**Items listed in a dataset:**
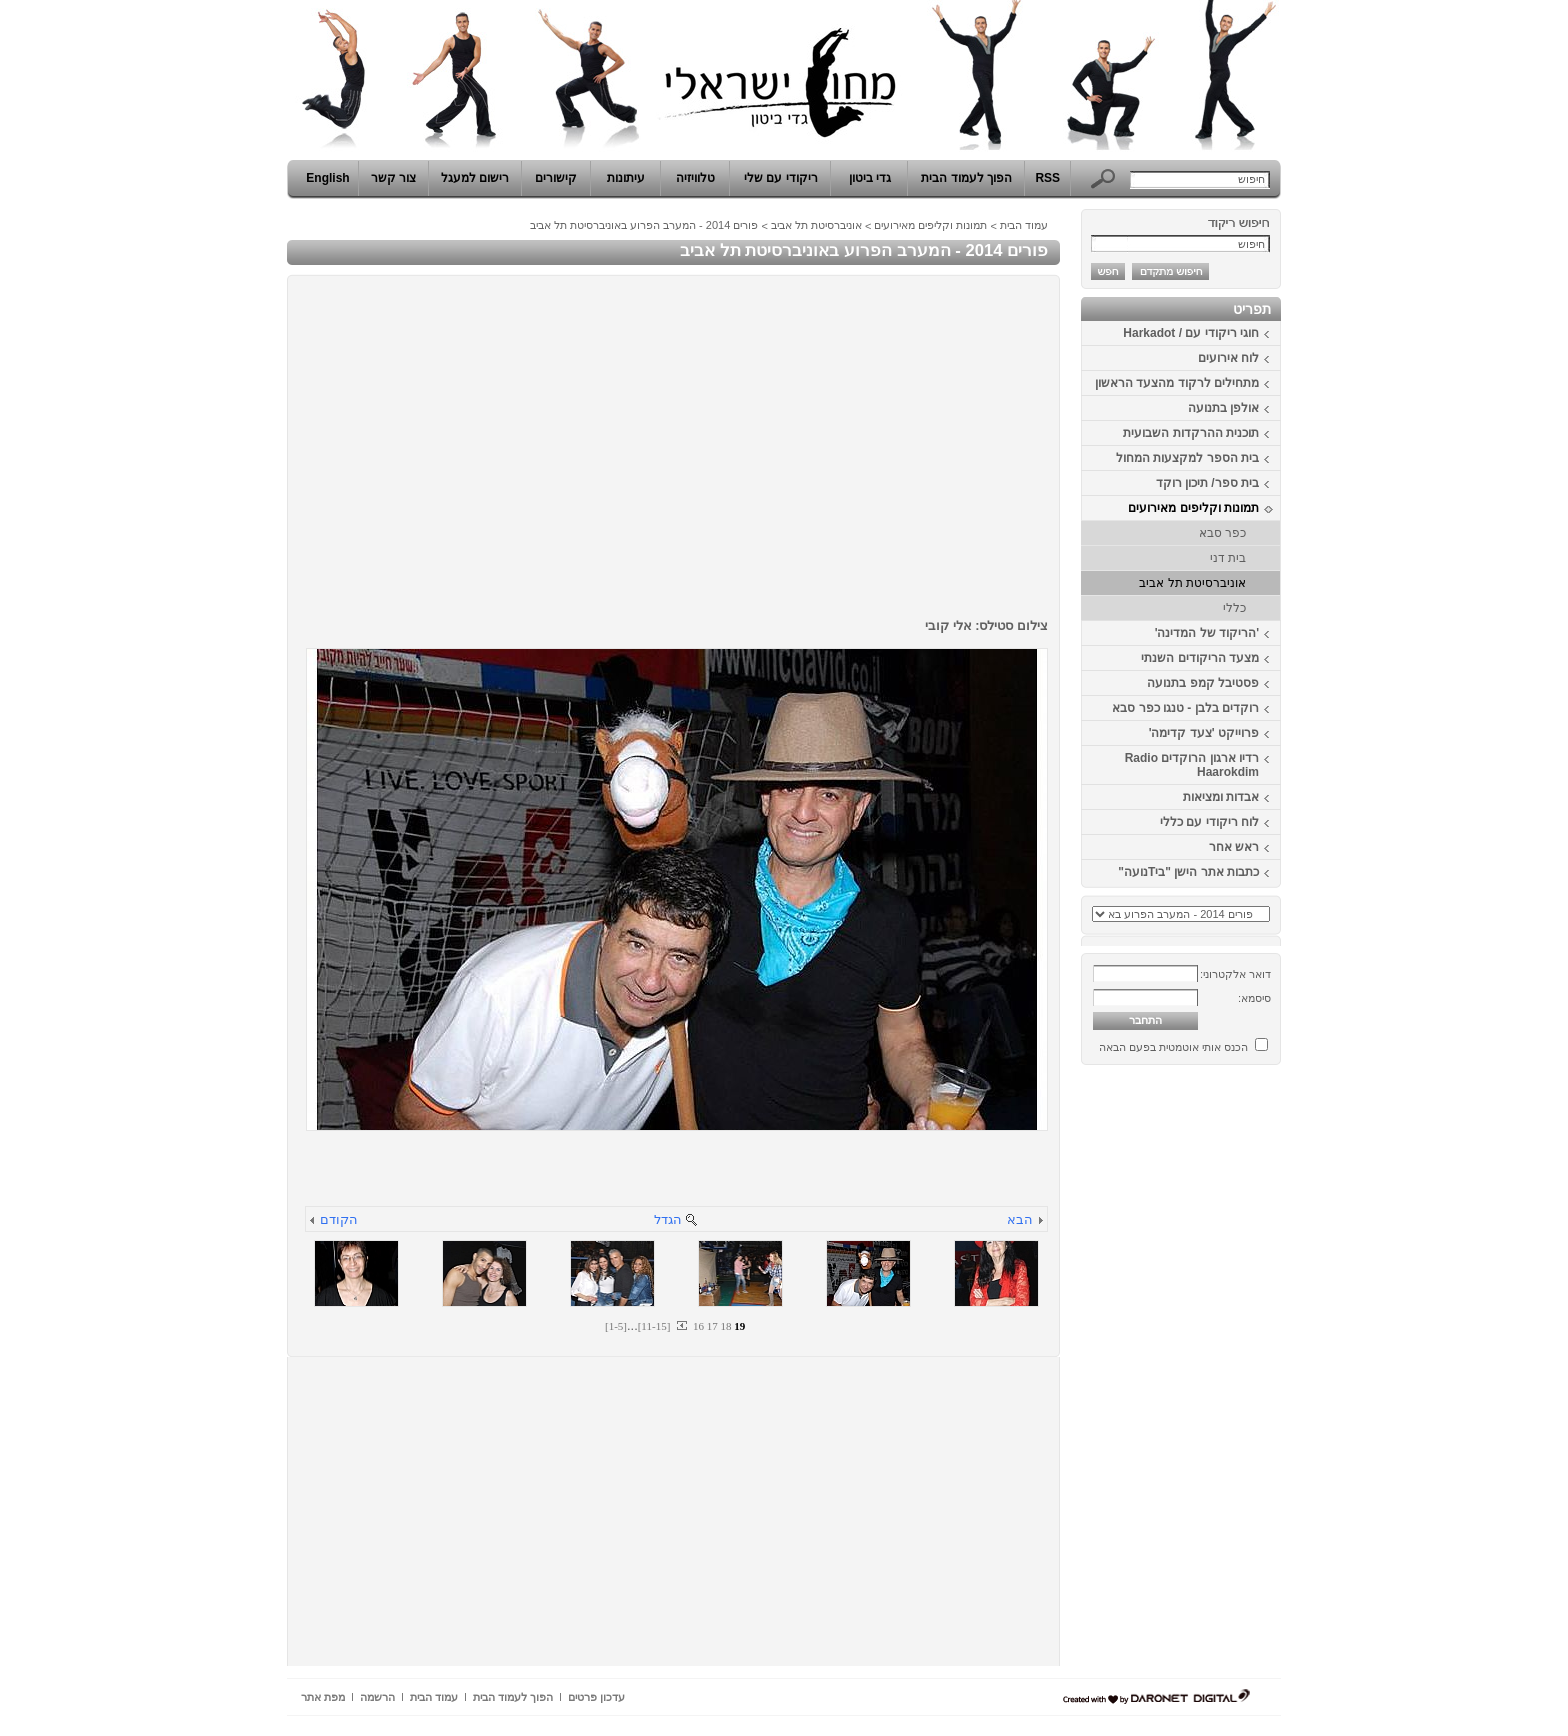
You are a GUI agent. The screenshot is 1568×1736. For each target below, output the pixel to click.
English (327, 178)
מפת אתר (323, 1697)
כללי (1234, 608)
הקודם (339, 1219)
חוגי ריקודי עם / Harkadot (1191, 333)
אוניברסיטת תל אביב (1192, 583)
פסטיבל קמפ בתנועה (1203, 683)
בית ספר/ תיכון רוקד (1207, 483)
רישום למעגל (475, 178)
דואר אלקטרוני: (1235, 974)
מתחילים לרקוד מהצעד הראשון (1177, 383)
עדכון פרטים (596, 1697)
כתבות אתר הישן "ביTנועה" (1188, 872)
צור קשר (393, 178)
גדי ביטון (870, 178)
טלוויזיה (695, 178)
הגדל (668, 1219)
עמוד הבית (1024, 225)
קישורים (556, 178)
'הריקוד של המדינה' (1207, 633)
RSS (1047, 178)
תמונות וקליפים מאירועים (1193, 508)
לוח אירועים (1228, 358)
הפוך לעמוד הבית (966, 178)
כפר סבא (1222, 533)
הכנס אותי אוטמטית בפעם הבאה (1173, 1047)
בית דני (1228, 558)
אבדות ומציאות (1221, 797)
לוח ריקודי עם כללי (1209, 822)
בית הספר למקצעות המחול (1187, 458)
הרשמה (377, 1697)
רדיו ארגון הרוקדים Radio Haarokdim (1192, 765)
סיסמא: (1254, 998)
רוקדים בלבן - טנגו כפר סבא (1185, 708)
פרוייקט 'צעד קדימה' (1204, 733)
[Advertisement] (1221, 1373)
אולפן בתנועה (1223, 408)
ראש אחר (1234, 847)
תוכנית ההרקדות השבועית (1191, 433)
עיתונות (626, 178)
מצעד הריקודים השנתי (1200, 658)
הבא (1020, 1219)
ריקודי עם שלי (781, 178)
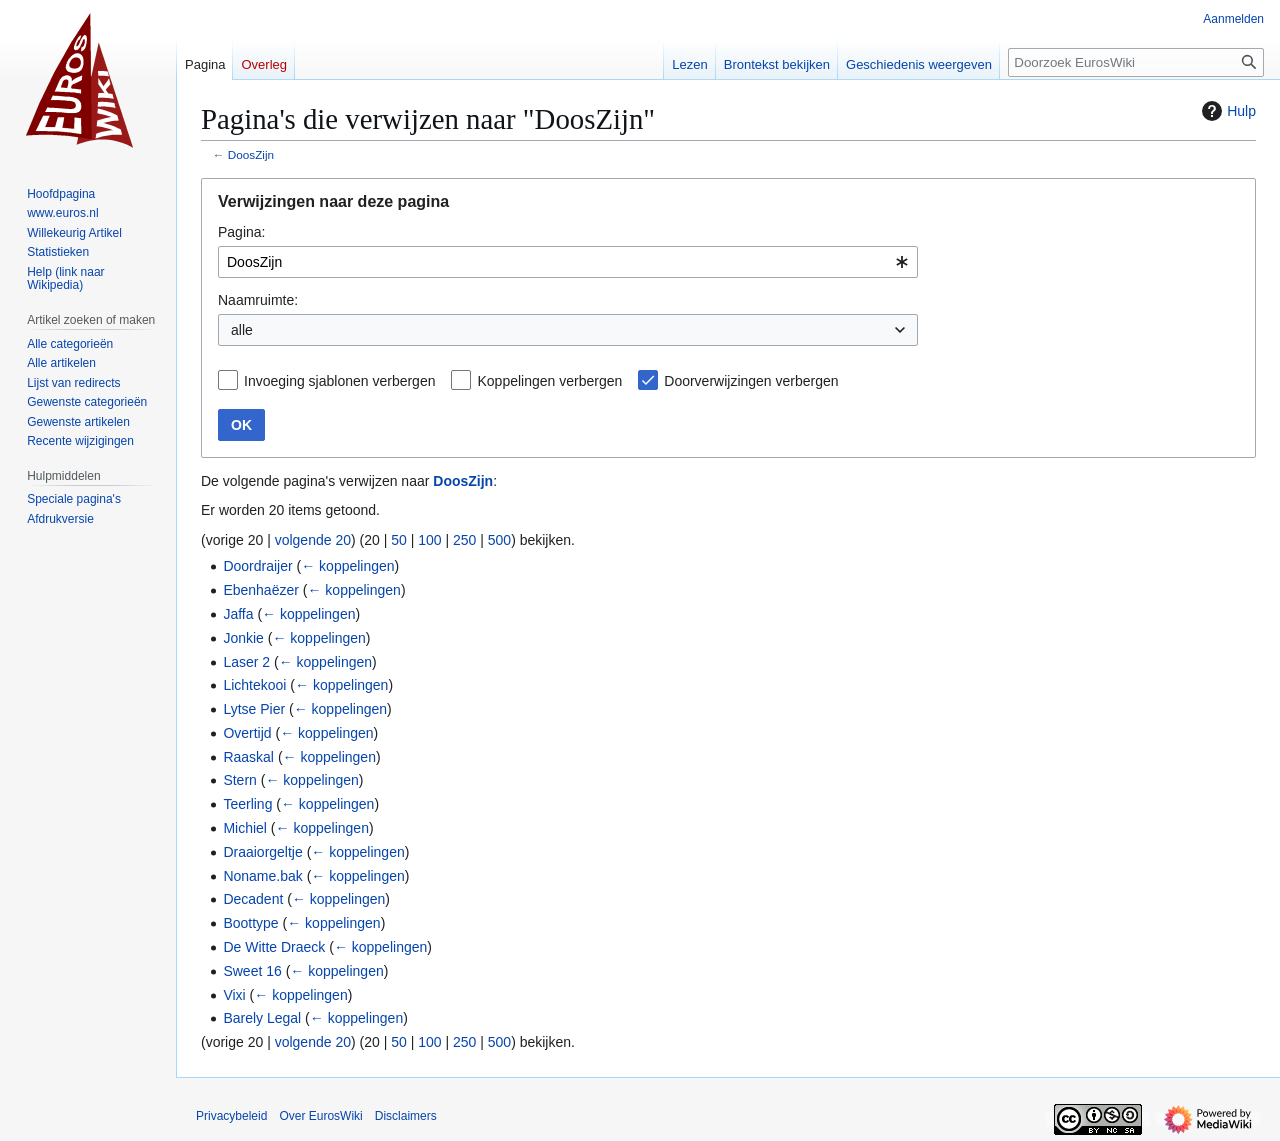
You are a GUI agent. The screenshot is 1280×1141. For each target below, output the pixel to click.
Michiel (245, 828)
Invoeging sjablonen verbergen (339, 381)
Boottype (250, 923)
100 (429, 540)
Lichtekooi (254, 685)
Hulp (1226, 111)
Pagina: (241, 232)
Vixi (234, 995)
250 (464, 540)
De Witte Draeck (274, 947)
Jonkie (243, 638)
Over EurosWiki (320, 1116)
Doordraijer (257, 566)
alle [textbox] (242, 330)
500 (499, 540)
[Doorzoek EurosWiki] (1136, 62)
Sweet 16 (252, 971)
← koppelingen (347, 566)
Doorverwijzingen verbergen (751, 381)
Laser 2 (246, 662)
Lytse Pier (254, 709)
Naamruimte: (258, 300)
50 (399, 540)
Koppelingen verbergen (549, 381)
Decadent (253, 899)
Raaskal (248, 757)
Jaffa (238, 614)
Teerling (247, 804)
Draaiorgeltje (262, 852)
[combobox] (568, 262)
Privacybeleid (231, 1116)
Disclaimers (406, 1116)
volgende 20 (313, 540)
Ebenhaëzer (261, 590)
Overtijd (247, 733)
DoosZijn (251, 154)
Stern (239, 780)
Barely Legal (262, 1018)
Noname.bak (262, 876)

**GIVEN INSTRUCTION:**
Copy out the lines above, substituting "interface agent" for every occurrence of "GUI agent" and changing nothing else. Leave the pictures out of your copy.

**RESULT:**
You are a interface agent. The screenshot is 1568×1736. For each target below, output the pixel to click.
English (327, 178)
מפת אתר (323, 1697)
כללי (1234, 608)
הקודם (339, 1219)
חוגי ריקודי עם / Harkadot (1191, 333)
אוניברסיטת תל אביב (1192, 583)
פסטיבל קמפ בתנועה (1203, 683)
בית ספר/ תיכון רוקד (1207, 483)
רישום למעגל (475, 178)
דואר אלקטרוני: (1235, 974)
מתחילים לרקוד מהצעד הראשון (1177, 383)
עדכון פרטים (596, 1697)
כתבות אתר הישן "ביTנועה" (1188, 872)
צור קשר (393, 178)
גדי ביטון (870, 178)
טלוויזיה (695, 178)
הגדל (668, 1219)
עמוד הבית (1024, 225)
קישורים (556, 178)
'הריקוד של המדינה' (1207, 633)
RSS (1047, 178)
תמונות וקליפים מאירועים (1193, 508)
לוח אירועים (1228, 358)
הפוך לעמוד הבית (966, 178)
כפר סבא (1222, 533)
הכנס אותי אוטמטית בפעם הבאה (1173, 1047)
בית דני (1228, 558)
אבדות ומציאות (1221, 797)
לוח ריקודי עם כללי (1209, 822)
בית הספר למקצעות המחול (1187, 458)
הרשמה (377, 1697)
רדיו ארגון הרוקדים Radio Haarokdim (1192, 765)
סיסמא: (1254, 998)
רוקדים בלבן - טנגו כפר סבא (1185, 708)
פרוייקט 'צעד קדימה' (1204, 733)
[Advertisement] (1221, 1373)
אולפן בתנועה (1223, 408)
ראש אחר (1234, 847)
תוכנית ההרקדות השבועית (1191, 433)
עיתונות (626, 178)
מצעד הריקודים השנתי (1200, 658)
הבא (1020, 1219)
ריקודי עם שלי (781, 178)
You are a interface agent. The screenshot is 1280×1141. For each target below, output the pixel to click.
Michiel (245, 828)
Invoeging sjablonen verbergen (339, 381)
Boottype (250, 923)
100 (429, 540)
Lichtekooi (254, 685)
Hulp (1226, 111)
Pagina: (241, 232)
Vixi (234, 995)
250 (464, 540)
De Witte Draeck (274, 947)
Jonkie (243, 638)
Over EurosWiki (320, 1116)
Doordraijer (257, 566)
alle [textbox] (242, 330)
500 (499, 540)
[Doorzoek EurosWiki] (1136, 62)
Sweet 16 (252, 971)
← koppelingen (347, 566)
Doorverwijzingen verbergen (751, 381)
Laser 2 (246, 662)
Lytse Pier (254, 709)
Naamruimte: (258, 300)
50 (399, 540)
Koppelingen verbergen (549, 381)
Decadent (253, 899)
Raaskal (248, 757)
Jaffa (238, 614)
Teerling (247, 804)
Draaiorgeltje (262, 852)
[combobox] (568, 262)
Privacybeleid (231, 1116)
Disclaimers (406, 1116)
volgende 20 (313, 540)
Ebenhaëzer (261, 590)
Overtijd (247, 733)
DoosZijn (251, 154)
Stern (239, 780)
Barely Legal (262, 1018)
Noname.bak (262, 876)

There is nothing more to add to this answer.